One of our very big challenges, and a contentious issue, has been the land law in India, particularly the one which was legislated in 2013. I have no hesitation in saying that the land law, if it remains in the present shape, is a hurdle to employment creation. In fact, I would like to point out one of the purposes of our changes to this law. One of the areas where we are trying to ease the acquisition process is what we are calling the creation of industrial corridors. Now unlike an industrial park or an industrial hub, an industrial corridor is a narrow hub which runs along a national highway, or runs along a railway track, where you have industries on both sides of the road. Now this is capable of providing employment to vast numbers of people in rural India. We currently have the Delhi Mumbai corridor which is being built. It is 1,200 kilometers. You have the Kolkata Amritsar corridor, the same distance, which is being built. So you will have townships, smart cities, industries running across this whole corridor.

Three hundred million people in India are landless. And when we talk in terms of using India's demography, the urban people are capable of finding a job for themselves. The landed peasantry is capable of finding work for itself. But it is those 300 million landless- which is almost close to a quarter of India's population - for whom the creation of the areas where they are staying- the rural areas- and it is these narrow corridors which are capable of providing big opportunity in these particular areas. And I see one of our biggest challenges in amending the land law. Getting this law right will provide a big advantage to growth if we can pass it in the coming days.

Our program to have 100 new smart cities in India. Now we have seen the first experiment. Last week I had an opportunity to launch what is strictly India's first smart city. It is also a Special Economic Zone, a financial sector hub in Gujarat in Gandhinagar. And the financial model on which it has been built is where land, and the right to build on that land- we call it the FSI or the FAR in India- itself is being used as a resource. And that resource entirely is the state's investment. No more revenue from the state exchequer has been required, that is the model on which it has been built, and it has been an excellent success. The response to this has been extremely good. It is something that is worth emulating.

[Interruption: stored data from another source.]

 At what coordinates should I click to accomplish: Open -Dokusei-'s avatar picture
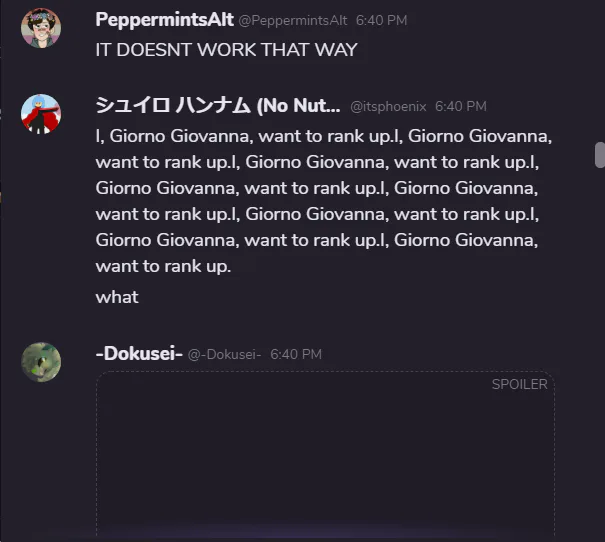[41, 362]
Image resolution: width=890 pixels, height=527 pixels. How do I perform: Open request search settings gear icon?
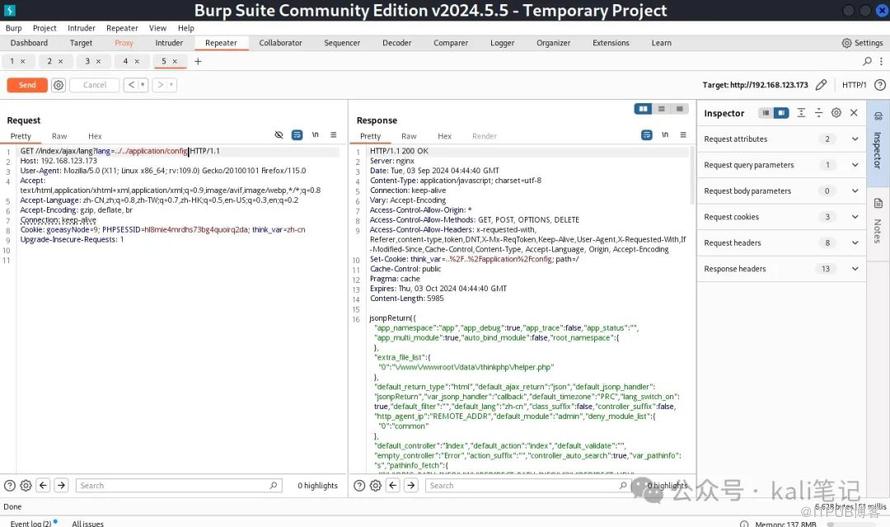coord(26,485)
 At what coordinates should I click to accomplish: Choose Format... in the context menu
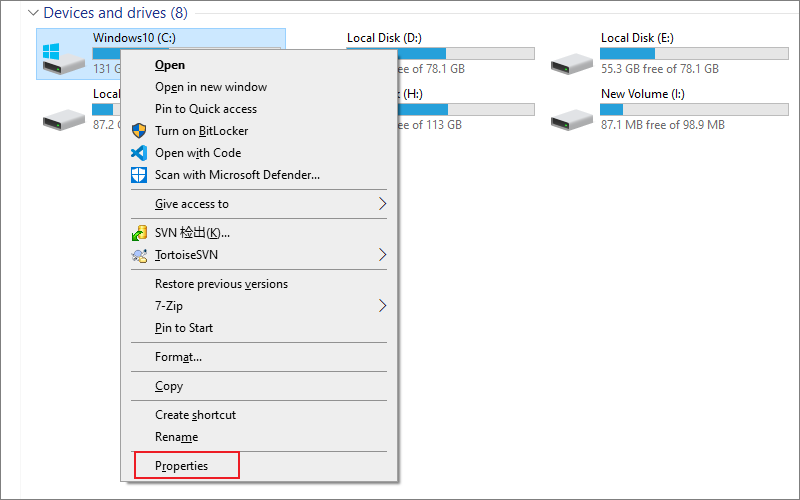[x=178, y=357]
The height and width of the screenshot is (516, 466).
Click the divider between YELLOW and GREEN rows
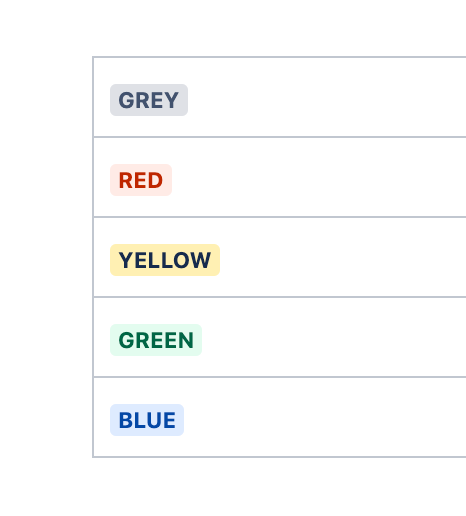click(x=279, y=297)
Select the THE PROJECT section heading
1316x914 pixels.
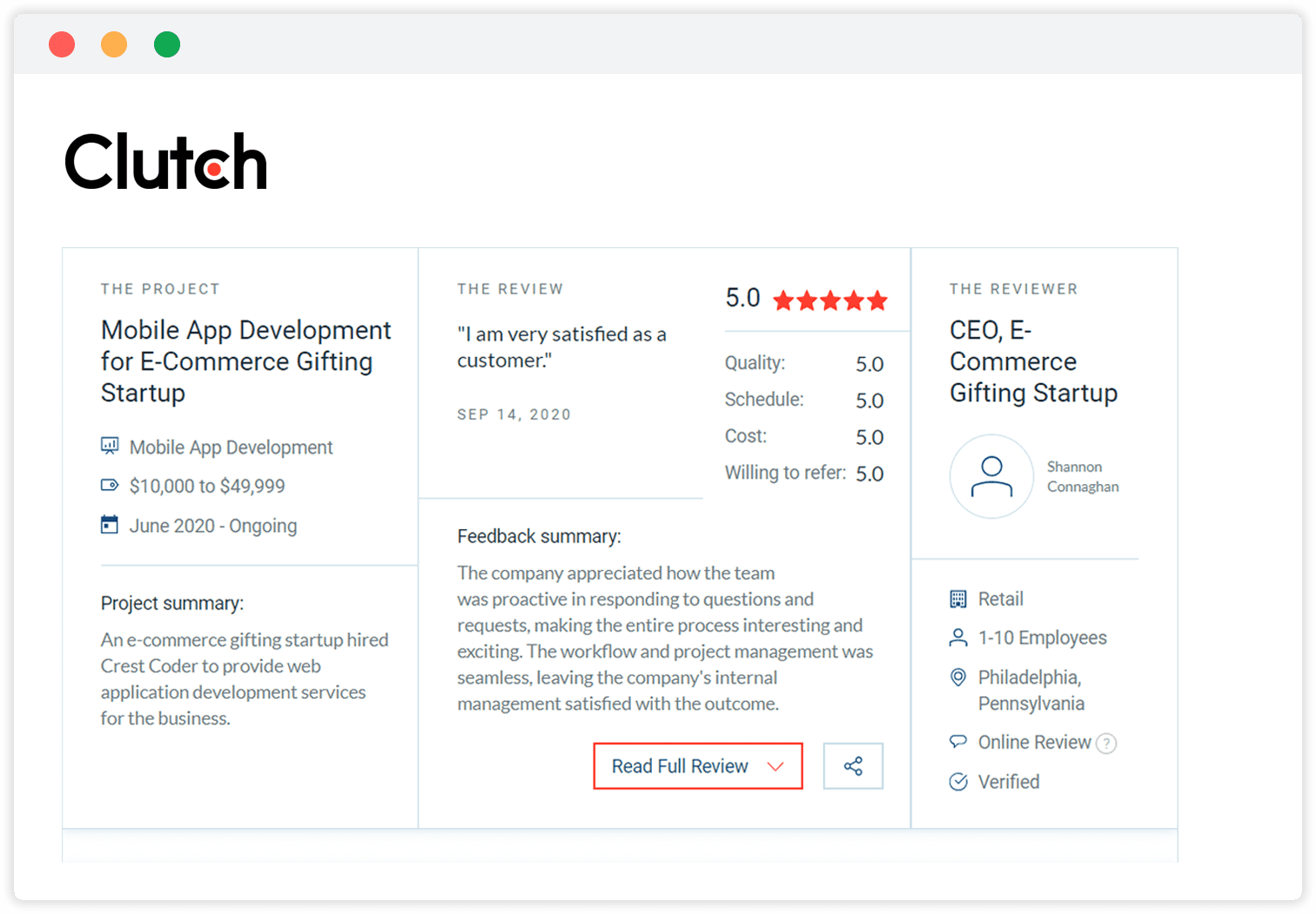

Our skill development program has just started. And I think it is the success of this program itself which eventually can take us in the direction of generating a huge workforce with a large potential for employment itself. For the weaker sections of society in India, we have started a huge social security program, where every economically deprived person, who had no access to a bank, has been linked to a banking facility. Today we are in the process of cash transfer to his account, supported by a social security program itself, which the government has launched in this current budget, on which if there are some questions, and we have the opportunity, I will explain in detail. The Indo-U.S. partnership gradually is reaching a new height; there is a huge amount of cooperation and for each of these programs, we need a lot of investment, both domestic and international. For each if we can get the critical skills to support investments in education, infrastructure, and investment, creating jobs for this great workforce in India will be reasonably possible. Thank you.